# DATA FOR THE TASK
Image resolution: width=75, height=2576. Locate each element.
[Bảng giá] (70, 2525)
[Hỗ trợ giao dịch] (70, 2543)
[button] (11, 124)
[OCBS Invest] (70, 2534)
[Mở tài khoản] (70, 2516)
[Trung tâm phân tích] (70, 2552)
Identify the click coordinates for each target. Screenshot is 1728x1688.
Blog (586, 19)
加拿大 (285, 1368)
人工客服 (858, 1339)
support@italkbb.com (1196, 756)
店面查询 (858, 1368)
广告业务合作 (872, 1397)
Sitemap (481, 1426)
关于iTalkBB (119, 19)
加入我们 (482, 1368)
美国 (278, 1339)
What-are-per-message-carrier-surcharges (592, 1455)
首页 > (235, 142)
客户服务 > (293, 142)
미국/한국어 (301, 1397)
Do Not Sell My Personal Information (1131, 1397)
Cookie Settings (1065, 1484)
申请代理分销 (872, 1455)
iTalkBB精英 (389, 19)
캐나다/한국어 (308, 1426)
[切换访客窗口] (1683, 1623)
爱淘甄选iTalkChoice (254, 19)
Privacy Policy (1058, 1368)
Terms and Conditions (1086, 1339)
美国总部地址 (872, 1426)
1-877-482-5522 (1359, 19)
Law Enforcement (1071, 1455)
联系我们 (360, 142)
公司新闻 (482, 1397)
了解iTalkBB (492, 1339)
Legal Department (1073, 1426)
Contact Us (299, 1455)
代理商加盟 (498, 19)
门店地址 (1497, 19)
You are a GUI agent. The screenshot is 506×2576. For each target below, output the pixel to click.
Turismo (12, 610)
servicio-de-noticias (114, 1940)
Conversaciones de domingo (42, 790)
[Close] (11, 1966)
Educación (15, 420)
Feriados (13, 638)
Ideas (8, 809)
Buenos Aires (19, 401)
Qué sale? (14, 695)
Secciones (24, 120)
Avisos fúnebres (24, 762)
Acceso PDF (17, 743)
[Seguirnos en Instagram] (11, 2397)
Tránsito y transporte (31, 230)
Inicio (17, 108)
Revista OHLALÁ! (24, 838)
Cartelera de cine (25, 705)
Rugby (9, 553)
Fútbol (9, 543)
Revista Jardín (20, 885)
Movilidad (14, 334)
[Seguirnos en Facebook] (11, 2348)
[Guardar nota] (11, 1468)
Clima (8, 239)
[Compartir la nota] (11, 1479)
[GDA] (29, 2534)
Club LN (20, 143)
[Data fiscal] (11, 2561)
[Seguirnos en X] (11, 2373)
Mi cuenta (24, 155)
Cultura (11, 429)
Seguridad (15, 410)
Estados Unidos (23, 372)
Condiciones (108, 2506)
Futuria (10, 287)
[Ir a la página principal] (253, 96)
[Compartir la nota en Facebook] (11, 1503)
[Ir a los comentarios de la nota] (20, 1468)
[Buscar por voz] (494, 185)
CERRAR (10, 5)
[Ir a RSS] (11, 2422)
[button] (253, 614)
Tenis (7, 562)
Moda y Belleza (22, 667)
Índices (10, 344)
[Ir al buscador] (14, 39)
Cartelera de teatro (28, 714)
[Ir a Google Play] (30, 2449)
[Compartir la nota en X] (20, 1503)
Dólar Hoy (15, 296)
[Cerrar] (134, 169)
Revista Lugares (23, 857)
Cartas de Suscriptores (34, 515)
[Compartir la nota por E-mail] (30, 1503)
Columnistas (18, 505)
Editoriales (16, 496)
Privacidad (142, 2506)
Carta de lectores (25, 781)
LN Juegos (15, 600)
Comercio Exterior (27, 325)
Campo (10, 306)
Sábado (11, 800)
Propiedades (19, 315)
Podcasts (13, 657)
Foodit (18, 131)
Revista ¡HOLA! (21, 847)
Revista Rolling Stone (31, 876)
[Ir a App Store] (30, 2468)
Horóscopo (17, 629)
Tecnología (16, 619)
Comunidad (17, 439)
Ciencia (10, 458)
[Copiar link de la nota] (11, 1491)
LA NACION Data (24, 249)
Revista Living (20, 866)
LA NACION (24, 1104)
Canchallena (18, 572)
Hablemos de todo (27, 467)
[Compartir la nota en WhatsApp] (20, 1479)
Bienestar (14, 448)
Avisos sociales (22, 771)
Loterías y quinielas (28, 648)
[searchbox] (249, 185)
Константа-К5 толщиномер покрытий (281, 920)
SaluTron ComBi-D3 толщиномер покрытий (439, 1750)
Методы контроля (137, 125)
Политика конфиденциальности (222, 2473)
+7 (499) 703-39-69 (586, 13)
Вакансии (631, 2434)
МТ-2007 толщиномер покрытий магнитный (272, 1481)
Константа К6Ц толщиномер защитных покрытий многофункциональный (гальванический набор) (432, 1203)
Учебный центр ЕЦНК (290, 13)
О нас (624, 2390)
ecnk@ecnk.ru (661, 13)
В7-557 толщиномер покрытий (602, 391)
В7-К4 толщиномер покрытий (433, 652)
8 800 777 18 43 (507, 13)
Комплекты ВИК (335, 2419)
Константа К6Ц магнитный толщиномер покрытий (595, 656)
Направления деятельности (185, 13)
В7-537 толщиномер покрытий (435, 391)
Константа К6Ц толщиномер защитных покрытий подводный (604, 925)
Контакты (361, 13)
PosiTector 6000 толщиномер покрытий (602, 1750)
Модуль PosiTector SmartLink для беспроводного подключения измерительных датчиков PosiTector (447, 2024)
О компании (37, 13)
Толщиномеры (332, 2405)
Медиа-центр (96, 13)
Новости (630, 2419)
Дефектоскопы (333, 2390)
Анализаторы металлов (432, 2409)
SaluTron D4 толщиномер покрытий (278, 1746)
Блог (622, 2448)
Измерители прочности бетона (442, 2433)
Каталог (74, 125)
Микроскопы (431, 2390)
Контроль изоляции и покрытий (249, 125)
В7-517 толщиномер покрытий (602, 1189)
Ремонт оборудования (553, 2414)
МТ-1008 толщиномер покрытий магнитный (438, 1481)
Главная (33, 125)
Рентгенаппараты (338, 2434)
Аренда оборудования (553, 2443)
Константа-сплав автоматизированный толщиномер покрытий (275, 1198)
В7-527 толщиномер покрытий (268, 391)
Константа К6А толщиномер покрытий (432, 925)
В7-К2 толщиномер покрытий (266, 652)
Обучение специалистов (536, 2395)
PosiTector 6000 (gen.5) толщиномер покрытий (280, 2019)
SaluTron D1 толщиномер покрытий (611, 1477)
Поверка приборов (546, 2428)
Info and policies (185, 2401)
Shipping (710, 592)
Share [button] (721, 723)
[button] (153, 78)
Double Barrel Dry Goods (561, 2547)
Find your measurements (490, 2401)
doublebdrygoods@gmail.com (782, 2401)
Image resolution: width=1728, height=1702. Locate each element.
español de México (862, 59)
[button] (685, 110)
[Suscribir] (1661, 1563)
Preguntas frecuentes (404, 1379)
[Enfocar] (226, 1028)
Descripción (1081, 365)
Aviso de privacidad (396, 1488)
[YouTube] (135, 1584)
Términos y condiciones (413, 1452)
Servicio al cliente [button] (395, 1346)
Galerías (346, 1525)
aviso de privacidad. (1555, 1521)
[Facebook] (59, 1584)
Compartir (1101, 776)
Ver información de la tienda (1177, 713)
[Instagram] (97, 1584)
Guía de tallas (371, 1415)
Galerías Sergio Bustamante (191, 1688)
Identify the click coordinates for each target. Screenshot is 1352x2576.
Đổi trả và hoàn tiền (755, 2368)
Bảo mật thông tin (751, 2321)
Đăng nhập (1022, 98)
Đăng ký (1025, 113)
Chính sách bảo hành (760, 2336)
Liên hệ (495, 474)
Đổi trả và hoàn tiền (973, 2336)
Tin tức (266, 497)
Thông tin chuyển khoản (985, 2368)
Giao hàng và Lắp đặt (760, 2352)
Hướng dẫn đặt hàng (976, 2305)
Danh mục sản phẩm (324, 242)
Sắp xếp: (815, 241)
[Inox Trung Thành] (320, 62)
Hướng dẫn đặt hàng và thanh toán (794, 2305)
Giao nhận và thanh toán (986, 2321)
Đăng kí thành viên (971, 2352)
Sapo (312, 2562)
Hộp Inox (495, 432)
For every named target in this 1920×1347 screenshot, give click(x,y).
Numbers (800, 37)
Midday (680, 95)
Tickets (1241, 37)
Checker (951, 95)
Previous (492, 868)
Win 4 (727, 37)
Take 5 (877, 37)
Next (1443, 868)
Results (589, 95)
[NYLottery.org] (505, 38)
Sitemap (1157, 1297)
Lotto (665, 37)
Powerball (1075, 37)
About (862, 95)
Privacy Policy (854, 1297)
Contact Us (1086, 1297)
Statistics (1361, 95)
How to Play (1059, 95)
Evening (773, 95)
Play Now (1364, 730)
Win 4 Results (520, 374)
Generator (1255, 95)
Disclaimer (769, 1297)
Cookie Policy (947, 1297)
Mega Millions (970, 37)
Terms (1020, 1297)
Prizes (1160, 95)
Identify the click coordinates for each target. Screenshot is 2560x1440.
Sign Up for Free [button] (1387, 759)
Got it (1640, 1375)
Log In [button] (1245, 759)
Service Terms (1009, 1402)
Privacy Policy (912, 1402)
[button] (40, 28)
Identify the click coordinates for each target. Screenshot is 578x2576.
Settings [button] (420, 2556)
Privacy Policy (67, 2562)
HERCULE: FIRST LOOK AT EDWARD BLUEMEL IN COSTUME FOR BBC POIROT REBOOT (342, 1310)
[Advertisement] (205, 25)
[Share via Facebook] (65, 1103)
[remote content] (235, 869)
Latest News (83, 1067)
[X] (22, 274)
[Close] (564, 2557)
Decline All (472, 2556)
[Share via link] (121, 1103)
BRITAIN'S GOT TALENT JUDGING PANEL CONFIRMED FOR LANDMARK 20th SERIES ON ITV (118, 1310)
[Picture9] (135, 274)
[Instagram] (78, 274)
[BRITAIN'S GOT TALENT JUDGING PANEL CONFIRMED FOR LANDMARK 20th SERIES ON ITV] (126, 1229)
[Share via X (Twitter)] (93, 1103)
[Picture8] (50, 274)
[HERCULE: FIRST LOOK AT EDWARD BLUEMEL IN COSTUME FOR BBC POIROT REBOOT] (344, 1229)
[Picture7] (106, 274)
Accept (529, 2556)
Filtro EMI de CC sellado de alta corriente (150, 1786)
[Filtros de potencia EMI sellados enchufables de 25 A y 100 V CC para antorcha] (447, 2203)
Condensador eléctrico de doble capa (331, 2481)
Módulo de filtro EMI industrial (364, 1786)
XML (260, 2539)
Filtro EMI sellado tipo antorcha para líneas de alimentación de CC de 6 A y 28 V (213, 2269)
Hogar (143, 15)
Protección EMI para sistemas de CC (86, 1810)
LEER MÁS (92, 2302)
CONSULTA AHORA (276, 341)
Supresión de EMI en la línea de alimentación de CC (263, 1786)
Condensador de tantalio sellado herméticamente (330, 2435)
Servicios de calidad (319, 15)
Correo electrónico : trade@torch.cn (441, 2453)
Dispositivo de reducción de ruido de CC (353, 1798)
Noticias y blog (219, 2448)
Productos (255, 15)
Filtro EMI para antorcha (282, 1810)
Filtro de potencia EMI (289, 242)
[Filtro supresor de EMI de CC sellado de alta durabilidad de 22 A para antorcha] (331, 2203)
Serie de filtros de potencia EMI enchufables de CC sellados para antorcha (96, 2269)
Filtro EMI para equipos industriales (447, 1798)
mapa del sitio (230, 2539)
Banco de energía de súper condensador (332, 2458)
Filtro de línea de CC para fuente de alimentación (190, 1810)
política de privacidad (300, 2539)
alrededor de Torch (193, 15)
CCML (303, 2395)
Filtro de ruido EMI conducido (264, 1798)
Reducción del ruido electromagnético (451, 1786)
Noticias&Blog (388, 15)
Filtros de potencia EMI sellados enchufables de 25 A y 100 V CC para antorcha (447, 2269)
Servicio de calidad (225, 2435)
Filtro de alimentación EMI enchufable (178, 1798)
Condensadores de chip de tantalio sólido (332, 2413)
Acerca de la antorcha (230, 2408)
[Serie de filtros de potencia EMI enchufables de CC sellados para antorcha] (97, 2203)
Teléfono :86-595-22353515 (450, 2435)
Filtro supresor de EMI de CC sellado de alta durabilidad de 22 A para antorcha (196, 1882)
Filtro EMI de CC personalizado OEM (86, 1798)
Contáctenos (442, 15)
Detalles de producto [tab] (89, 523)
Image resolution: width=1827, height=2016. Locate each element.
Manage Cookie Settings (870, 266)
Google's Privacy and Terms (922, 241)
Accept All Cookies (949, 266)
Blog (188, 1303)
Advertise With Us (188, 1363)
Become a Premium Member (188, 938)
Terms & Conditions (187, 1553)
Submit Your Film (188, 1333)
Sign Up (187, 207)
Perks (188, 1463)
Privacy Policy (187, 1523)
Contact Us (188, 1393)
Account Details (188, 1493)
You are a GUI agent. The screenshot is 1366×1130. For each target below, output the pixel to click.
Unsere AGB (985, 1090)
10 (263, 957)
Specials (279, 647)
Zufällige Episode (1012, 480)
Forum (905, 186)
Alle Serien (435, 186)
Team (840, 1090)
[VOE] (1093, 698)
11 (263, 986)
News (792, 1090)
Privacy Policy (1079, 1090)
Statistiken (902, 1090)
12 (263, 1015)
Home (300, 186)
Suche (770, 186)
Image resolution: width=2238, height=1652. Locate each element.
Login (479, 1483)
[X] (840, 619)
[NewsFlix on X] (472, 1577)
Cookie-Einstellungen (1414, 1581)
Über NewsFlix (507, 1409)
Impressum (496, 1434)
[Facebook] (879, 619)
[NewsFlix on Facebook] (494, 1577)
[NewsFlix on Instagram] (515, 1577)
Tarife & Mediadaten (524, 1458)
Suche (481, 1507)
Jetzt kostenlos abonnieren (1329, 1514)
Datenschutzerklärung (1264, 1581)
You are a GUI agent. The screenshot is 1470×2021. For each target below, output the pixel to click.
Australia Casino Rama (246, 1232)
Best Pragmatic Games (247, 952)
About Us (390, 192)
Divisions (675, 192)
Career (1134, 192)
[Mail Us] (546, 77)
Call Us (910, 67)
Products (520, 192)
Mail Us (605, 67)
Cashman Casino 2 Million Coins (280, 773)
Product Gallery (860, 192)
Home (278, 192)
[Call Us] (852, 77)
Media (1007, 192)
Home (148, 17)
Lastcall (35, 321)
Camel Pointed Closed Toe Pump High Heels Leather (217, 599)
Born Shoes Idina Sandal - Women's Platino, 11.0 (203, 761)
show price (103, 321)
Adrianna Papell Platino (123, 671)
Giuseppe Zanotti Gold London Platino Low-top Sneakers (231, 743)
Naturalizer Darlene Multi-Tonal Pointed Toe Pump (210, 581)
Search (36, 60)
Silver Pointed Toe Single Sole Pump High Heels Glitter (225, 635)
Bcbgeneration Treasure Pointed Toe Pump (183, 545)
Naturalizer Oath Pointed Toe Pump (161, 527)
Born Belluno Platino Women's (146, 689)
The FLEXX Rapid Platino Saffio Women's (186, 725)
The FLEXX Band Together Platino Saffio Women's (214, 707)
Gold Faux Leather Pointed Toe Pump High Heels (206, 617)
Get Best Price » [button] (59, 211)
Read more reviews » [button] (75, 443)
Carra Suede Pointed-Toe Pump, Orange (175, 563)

# WORK ORDER
From the records above, transcribe exactly the run of lines that opens with the line holding "Модуль PosiTector SmartLink" and closes with the line holding "Аренда оборудования (553, 2443)", both included.

# YOUR SOLUTION
Модуль PosiTector SmartLink для беспроводного подключения измерительных датчиков PosiTector (447, 2024)
О компании (37, 13)
Толщиномеры (332, 2405)
Медиа-центр (96, 13)
Новости (630, 2419)
Дефектоскопы (333, 2390)
Анализаторы металлов (432, 2409)
SaluTron D4 толщиномер покрытий (278, 1746)
Блог (622, 2448)
Измерители прочности бетона (442, 2433)
Каталог (74, 125)
Микроскопы (431, 2390)
Контроль изоляции и покрытий (249, 125)
В7-517 толщиномер покрытий (602, 1189)
Ремонт оборудования (553, 2414)
МТ-1008 толщиномер покрытий магнитный (438, 1481)
Главная (33, 125)
Рентгенаппараты (338, 2434)
Аренда оборудования (553, 2443)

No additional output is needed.